Fully functional demo. 20-minute session timer, save disabled.
Add subtle depth with a few long grains and minimal randomization. Create rhythmic delays with short, quantized grains at high feedback. Build infinite sustain pads by freezing audio with high grain count and overlap. Design glitchy textures with extreme randomization and reverse grains. Craft shimmer effects by quantizing pitch shifts to octaves and fifths. Transform vocals into ethereal textures with diffusion and wide panning.
Is Descent a delay or a reverb?
Descent is both. The same granular engine does both — it captures audio, breaks it into grains, and scatters them. At short grain durations with feedback, the result reads as a rhythmic delay. With longer grains, high overlap, and the diffusion control engaged, the grains pile up into a reverb-like wash. One engine, two destinations.

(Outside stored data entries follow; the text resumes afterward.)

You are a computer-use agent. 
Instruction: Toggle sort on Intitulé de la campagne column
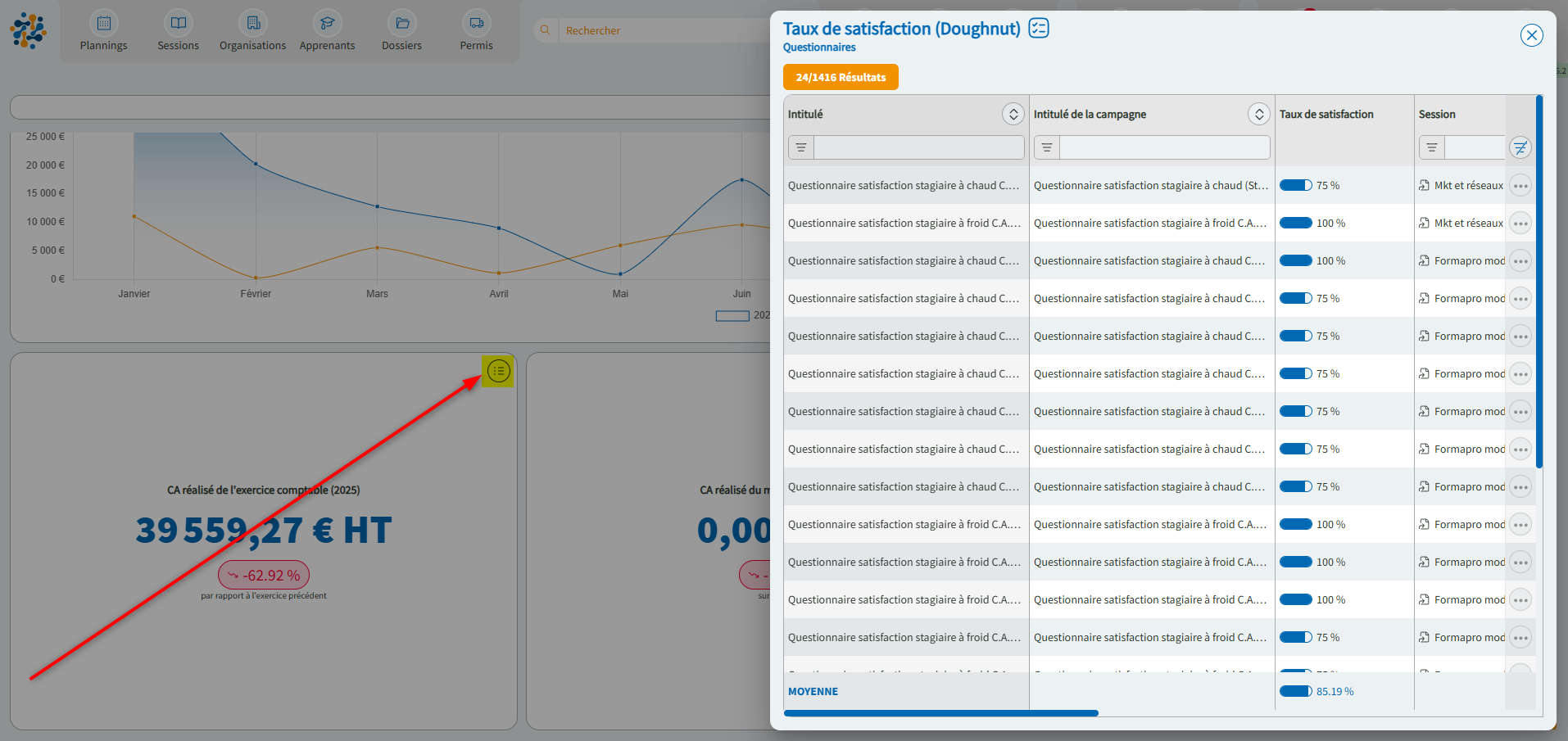[x=1258, y=115]
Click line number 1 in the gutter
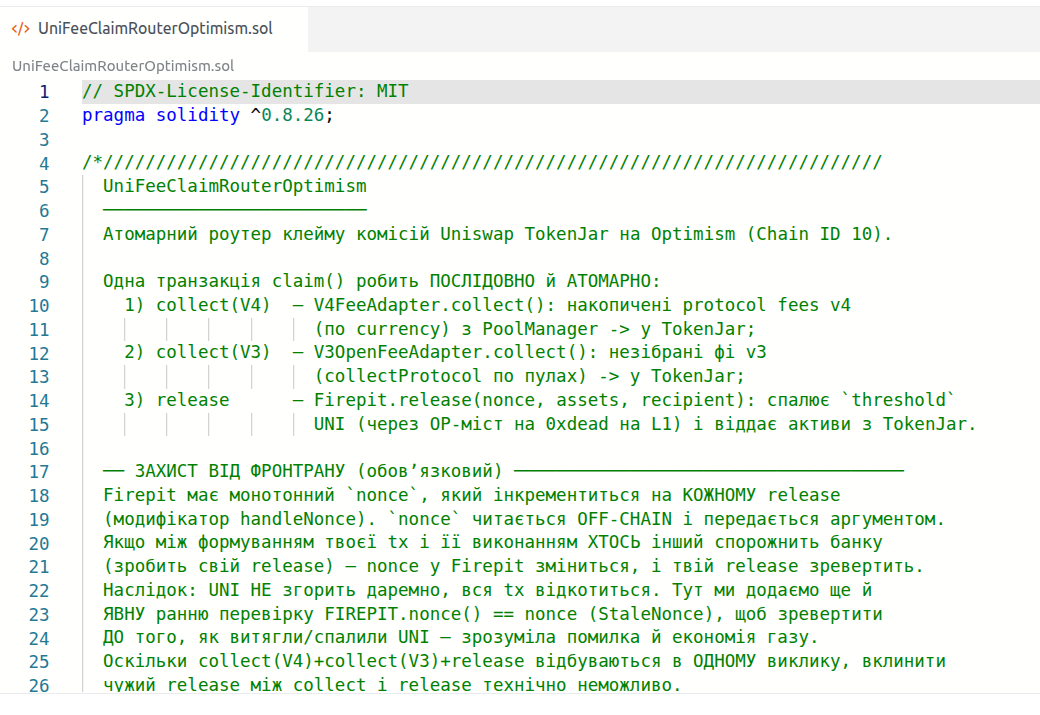This screenshot has height=715, width=1040. point(44,92)

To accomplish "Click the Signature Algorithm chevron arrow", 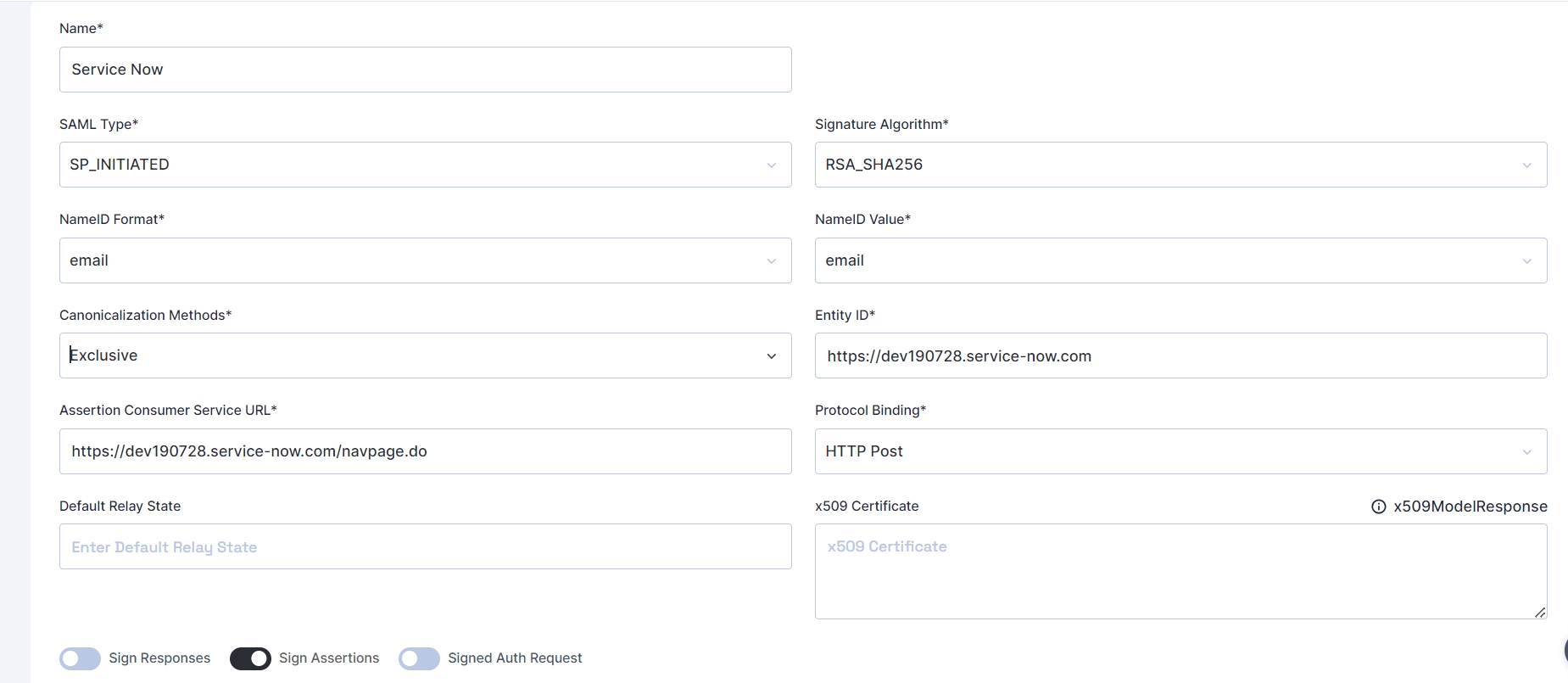I will click(x=1527, y=165).
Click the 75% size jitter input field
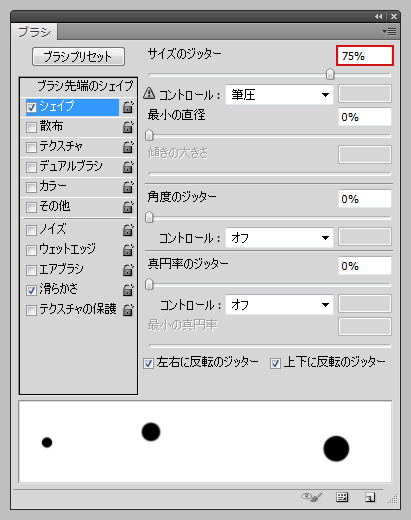The width and height of the screenshot is (411, 520). [x=365, y=56]
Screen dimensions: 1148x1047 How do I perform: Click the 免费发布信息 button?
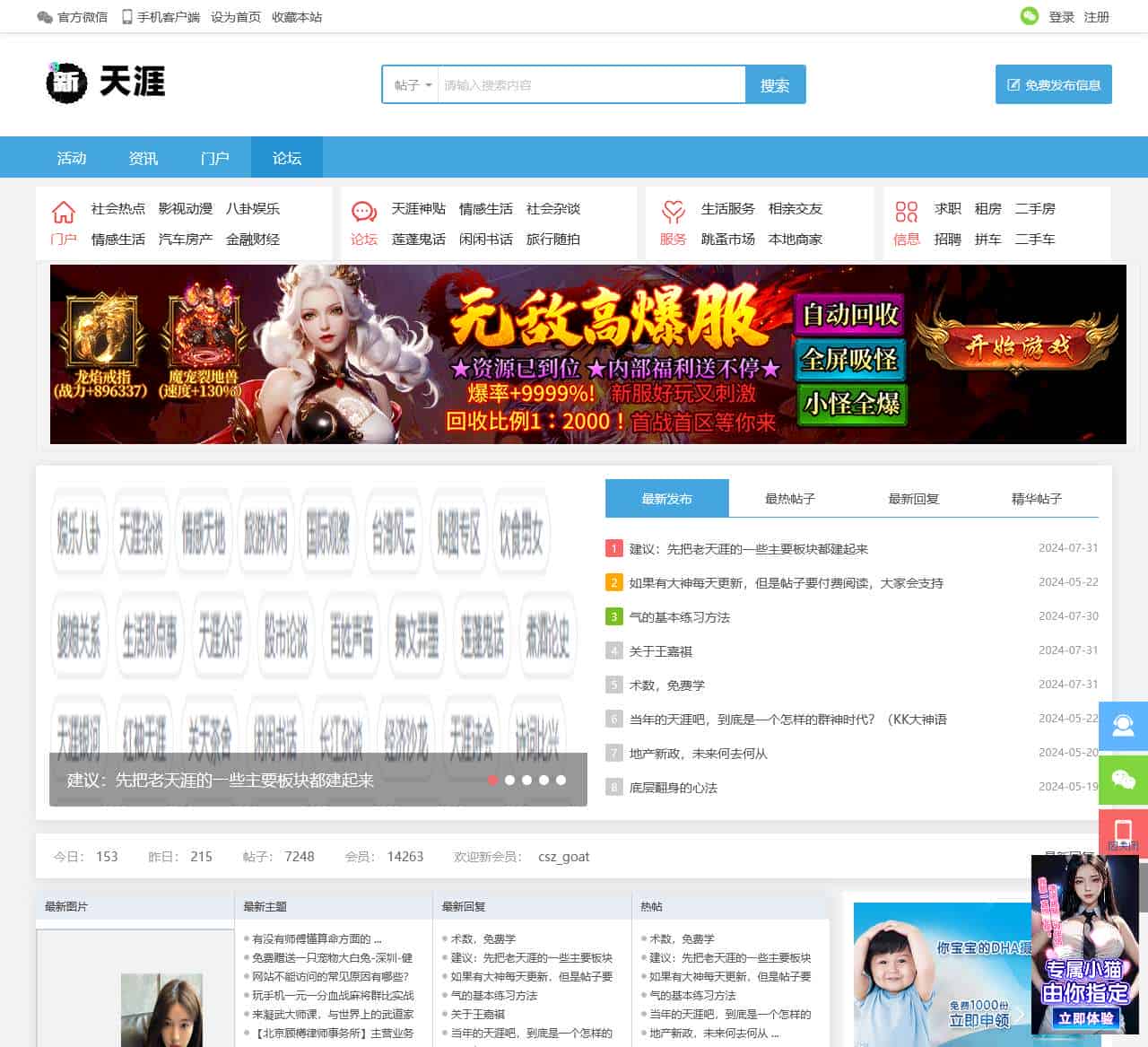1053,85
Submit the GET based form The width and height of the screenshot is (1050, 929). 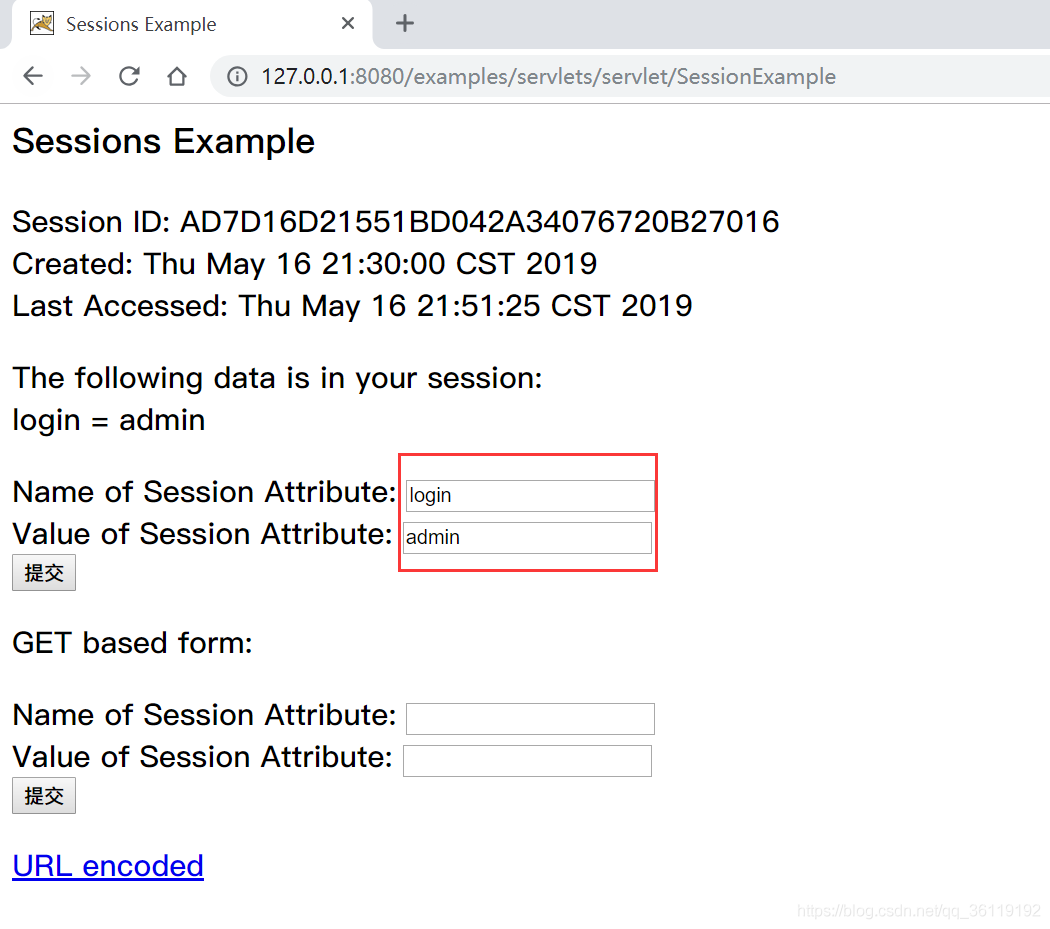click(x=43, y=795)
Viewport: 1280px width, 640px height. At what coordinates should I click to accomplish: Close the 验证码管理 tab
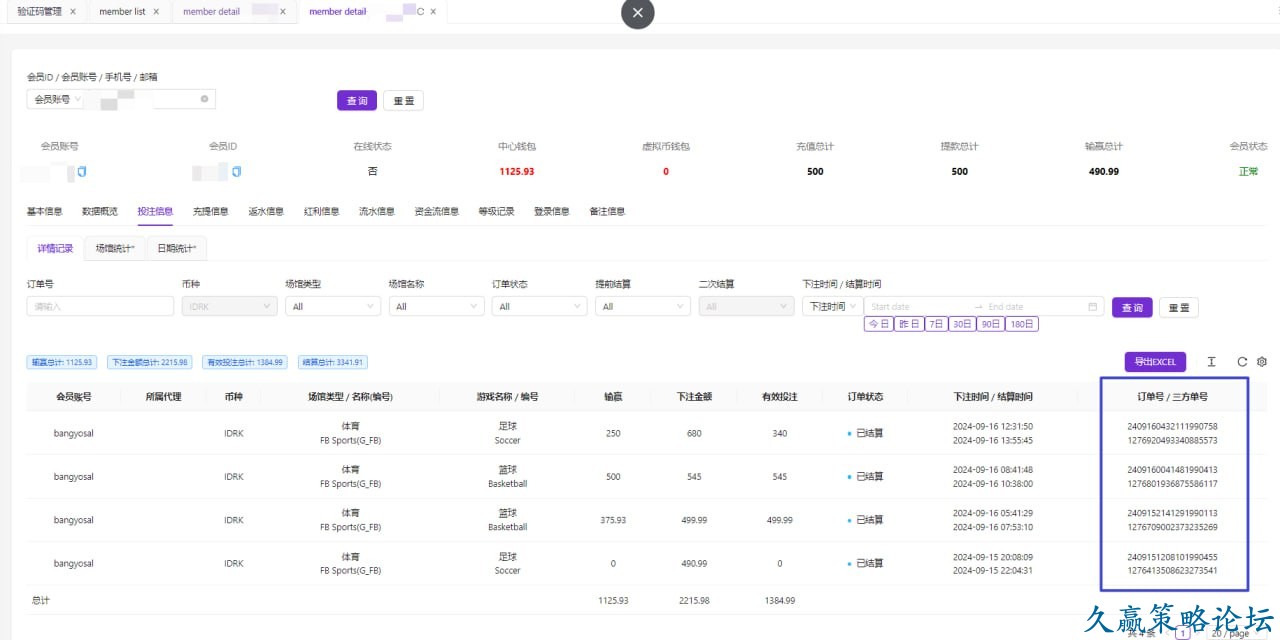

What makes Descent different from other granular effects?
Most granular plugins give you pitch shifting but not pitch quantization. Descent lets you lock all pitch transpositions to specific intervals — octaves, fifths, or any chromatic combination — so a randomized grain cloud stays harmonically related to your source. Combined with six-axis randomization across pitch, pan, position, amplitude, duration, and grain count, the result is movement that sounds musical instead of random.
Does Descent work on Linux?
Yes. Descent is available as CLAP, VST3, and LV2 for Ubuntu 20 and later. macOS, iOS, and Windows builds are also available. All Audio Damage plugins are released for Linux alongside macOS, iOS, and Windows.
What plugin formats does Descent support?
CLAP, VST3, and AAX on Windows 10 or newer. CLAP, VST3, AAX, and AudioUnit on Intel and Apple Silicon macOS 10.13 or newer. CLAP, VST3, and LV2 on Ubuntu 20 or later. AUv3 on iOS 12 or later. All desktop builds are 64-bit.
How is Descent different from Ascent and Traverse?
All three are part of Audio Damage's Motion Effects family. Ascent gives a sound space — a hall to sit in, with a shimmer layer that climbs out of it. Descent takes a sound apart — granular processing that scatters and reshapes the source. Traverse ages a sound — cassette tape character, delay, and the wear of physical media. Same family, three different relationships to the source signal.
Does Descent use copy protection, require a subscription, or need iLok?
No. Like all Audio Damage products, Descent uses no copy protection of any kind. You can install your purchase on every machine you own. It is a perpetual license, not a subscription, and there is no online activation requirement after install.